Hay etapas en la vida en las que, aparentemente, andas perdido. En las que sientes que no te encuentras, que no te reconoces a ti mismo. Son momentos en los que tus pies caminan sí, pero bien alejados de quien eras. Parece como si tu anterior forma de ser se hubiera esfumado. Y ahora, aunque quieras volver a ser el mismo, ya quedó tan lejos que ni la sombra de quien fuiste reconoces, no la encuentras.

Anteriormente fuiste fuerte, supiste vencer los obstáculos que la vida te planteaba sin desfallecer en el camino. Lo conseguiste hacer, incluso, manteniendo la sonrisa. Y no porque la situación fuera fácil, sino porque tu energía era potente. Te sentías capaz.

Pero en estos momentos las piernas te flaquean, sientes que ya no eres el mismo. Y te frustras por querer y no poder. Por proponerte metas que siempre se quedan en el horizonte. Y no porque estén demasiado lejos, más bien es que tú no consigues salir a la pista de juego. Prefieres refugiarte en el banquillo, sintiendo que no estás preparado.

Preparado, ¿para qué? Nadie te pide otra cosa más que ser tú. Y ser uno mismo no consiste en pelearse con quien ahora eres esperando recuperar a la persona que fuiste en un pasado, aquella que fue capaz de superar ciertos retos. Ser tú mismo consiste en aceptar tu presente. Aunque no te encuentres al cien por cien. Quizás tu energía sólo alcance unas decenas pero, si las entregas, estarás dando todo cuanto eres.

Empezar a mirarte a ti mismo con ojos llenos de perdón y cariño, merece la pena. Es sanador para el alma. Una mirada entrañable, la misma que le regalas al resto, entrégatela a ti mismo. Tú también te mereces que te mires así, créetelo.

Te lo repito: te mereces ser feliz. Deja de martirizarte. Así nadie puede avanzar con tanto peso a las espaldas. Vacía tu mochila. Libérate de todo cuanto te aleje de ti mismo. Comienza a quererte. Busca el egoísmo saludable del amor propio. Y entrégatelo sin reservas.

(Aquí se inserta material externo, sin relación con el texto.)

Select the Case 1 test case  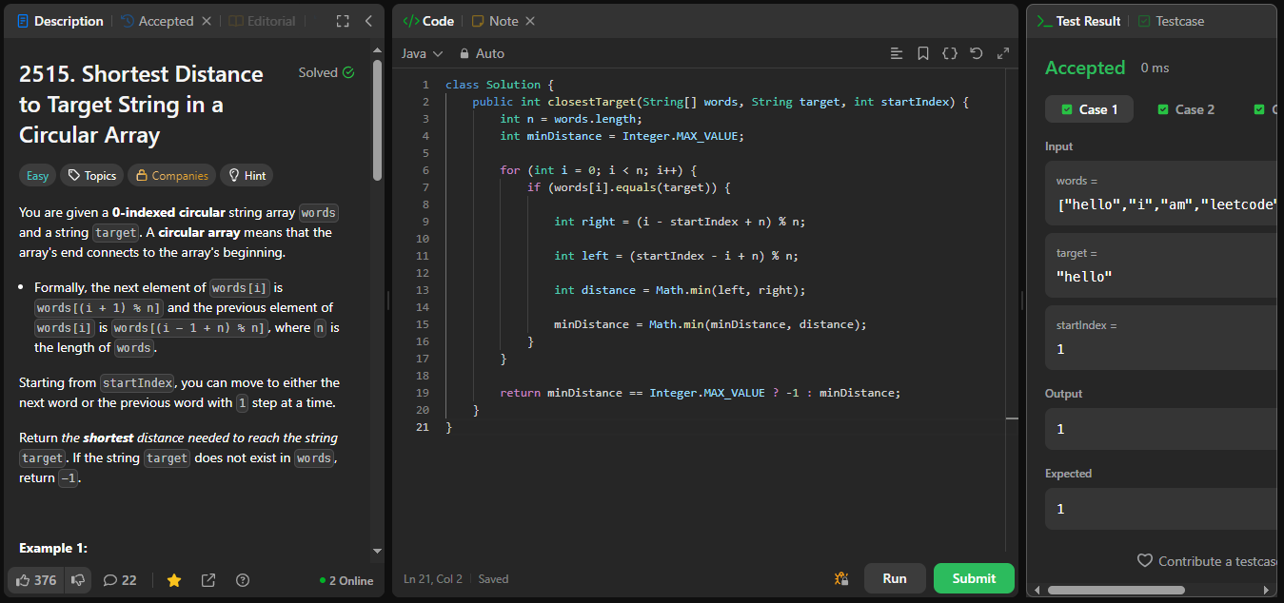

Entonces comenzará a gustarte un poco más lo que ves al mirarte al espejo. Sentirás que esa persona en quien te has convertido tiene los sueños al alcance de su mano si pone el corazón en ello. Al respirar, conseguirás llenar de aire tus pulmones porque no habrá nada que te oprima. Y tus pasos cogerán impulso, los del optimismo y la confianza en uno mismo.

Yourself

Comenzará a nacer vida en ti. Mucha más de la que hayas imaginado. Y descubrirás que tienes luz propia, una luz como nadie otro en este mundo. No te asustes de ella, de cuanto eres. Cuida con esmero y mimo tu brillo.

Cuando te observes, puede que aún encuentres algún que otro agujero en tu ser, como si de una flauta se tratara. No te espantes, son restos de la batalla. Aquella que libraste contra ti mismo. Está en ti hacer de ellos, tu modo de conexión con el mundo. El hueco por donde canalizar tus sensibilidades, esas que te acerquen al otro y no te mantengan aislado. Las que te permitan ponerte en su piel y recibir también el afecto que aún te falta y que te cuesta aceptar.

Saborea esa proximidad que te hace tocar las alegrías y el dolor de quien comparte tu camino. Y, estando a su lado, tus aparentes imperfecciones y roturas pueden convertirse en vías de donación. Como esa flauta que, en buenas manos, es capaz de regalar una melodía maravillosa.

La verdadera forma de alcanzar ser feliz es siendo uno mismo. Con ello, todo se logra.